Em primeiro lugar, ele diz, a resolução havia sido construída a partir de contribuições de outros conselhos participativos – como o próprio CNDH – e da sociedade civil, “não saiu da cabeça dos integrantes do CNJ”. “Foi um movimento de cobrança para que se cumprisse a Lei 10.216/2001”, resume.
Além disso, ela respondia a um processo mais amplo: para cumprir com a condenação do Brasil pela Corte Interamericana de Direitos Humanos no caso Damião Ximenes, em que um jovem de Sobral (CE) foi espancado e morto em uma clínica psiquiátrica, surgiu em 2023 a Política Antimanicomial do Poder Judiciário. A resolução foi desenhada exatamente para estabelecer suas diretrizes – um procedimento com que o país estava em dívida desde que foi julgado culpado pela Corte IDH, em 2006. Ao assinar a Convenção dos Direitos da Pessoa com Deficiência, alguns anos depois, o Brasil se comprometeu mais uma vez com o cuidado em liberdade de todos os cidadãos.
Ainda no ano passado, o Governo Federal se envolveu no esforço de fechamento dos últimos HCTPs. “Eu estive na mesa que lançou o cumprimento dessa resolução. Estavam presentes o Ministério da Saúde e o Ministério dos Direitos Humanos, que se comprometeram a dar as condições para a desinstitucionalização”, lembra o ex-presidente da Abrasme.

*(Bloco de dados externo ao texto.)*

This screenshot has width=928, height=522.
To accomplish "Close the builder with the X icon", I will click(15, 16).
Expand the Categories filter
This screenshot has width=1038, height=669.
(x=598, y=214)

Por isso, ele questiona: se há um ano e meio a resolução foi publicada, e há 23 anos a Lei da Reforma Psiquiátrica já está em vigor, porque Estados e municípios pedem para não ser determinado externamente um prazo para que transfiram o cuidado com esses últimos pacientes para outros equipamentos?

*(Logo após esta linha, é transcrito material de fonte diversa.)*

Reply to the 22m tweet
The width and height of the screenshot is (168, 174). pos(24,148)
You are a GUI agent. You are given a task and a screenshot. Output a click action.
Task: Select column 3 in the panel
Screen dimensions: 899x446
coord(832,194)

“O Estado brasileiro assinou protocolos para cumprir com a resolução do CNJ. A decisão do Flávio Dino simplesmente rasga essa situação”, pondera Pinho.
Manicomializados por furto e aborto
O cenário apresentado, de condenações menores se desdobrando em décadas no manicômio judiciário, não é meramente hipotético. Segundo um levantamento da UnB corroborado por recentes dados da Secretaria Nacional de Políticas Penais (Senappen), um terço das pessoas internadas nesses hospitais está condenada por crimes como roubo e furto, cujas penas não chegam a dez anos.

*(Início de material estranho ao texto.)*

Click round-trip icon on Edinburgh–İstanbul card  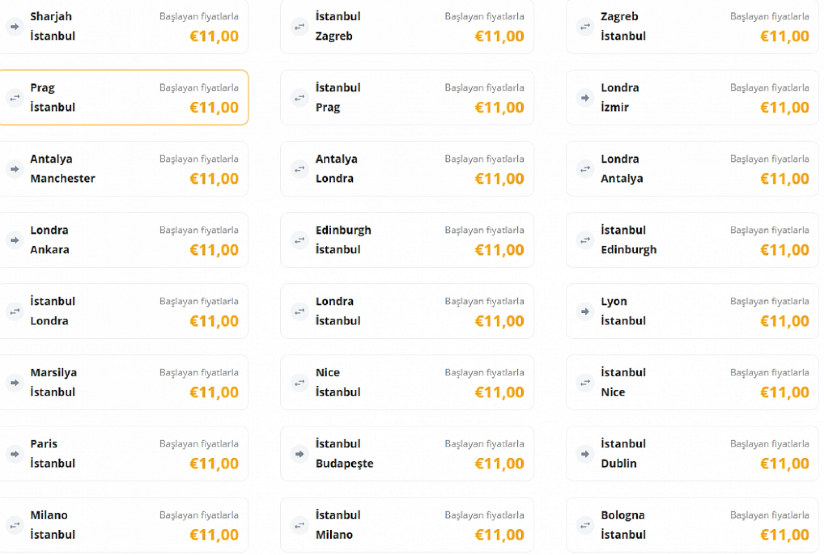299,241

Os números da Senappen ainda indicam que 39% da população dos manicômios judiciários é composta por presos provisórios. Há neles até mesmo pessoas condenadas por aborto ou crimes como uso de documentos falsos e falsificação de selos.
“As pessoas não deveriam nem estar presas nesses hospitais de custódia. Em tese, eles são locais de tratamento. Mas elas ficam presas e, pior, não ficam vinculadas ao cumprimento da pena daquele tipo criminal sobre o qual ela foi julgada”, lamenta Pinho.
Após o fechamento, há dois anos, da Colônia Juliano Moreira, o derradeiro hospício “comum” em funcionamento, a existência dos HCTPs é um dos últimos redutos do modelo manicomial no país. No Brasil, o tratamento em saúde mental baseado na internação forçada resultou em centenas de milhares de vítimas, como nas célebres colônias Juqueri e de Barbacena, fechadas em consequência da reforma psiquiátrica.
Na avaliação do ex-presidente do CNDH, já houve tempo para construir novos CAPS, Serviços de Residência Terapêuticas (SRTs) e Centros de Convivência, além de hospitais gerais, que tenham capacidade de atender aos 4,6 mil presos institucionalizados nos manicômios judiciários. Por isso, não se justificaria uma liminar que entrega aos Estados e municípios o direito de determinar o próprio prazo para cumprirem com uma legislação de décadas atrás.
A liminar de Dino ainda pode ser revista quando o plenário do Supremo Tribunal Federal avaliar a questão, mas não traz um bom sinal. “É uma decisão que, mais uma vez, atrapalha o cumprimento da lei no Brasil”, conclui Leonardo Pinho.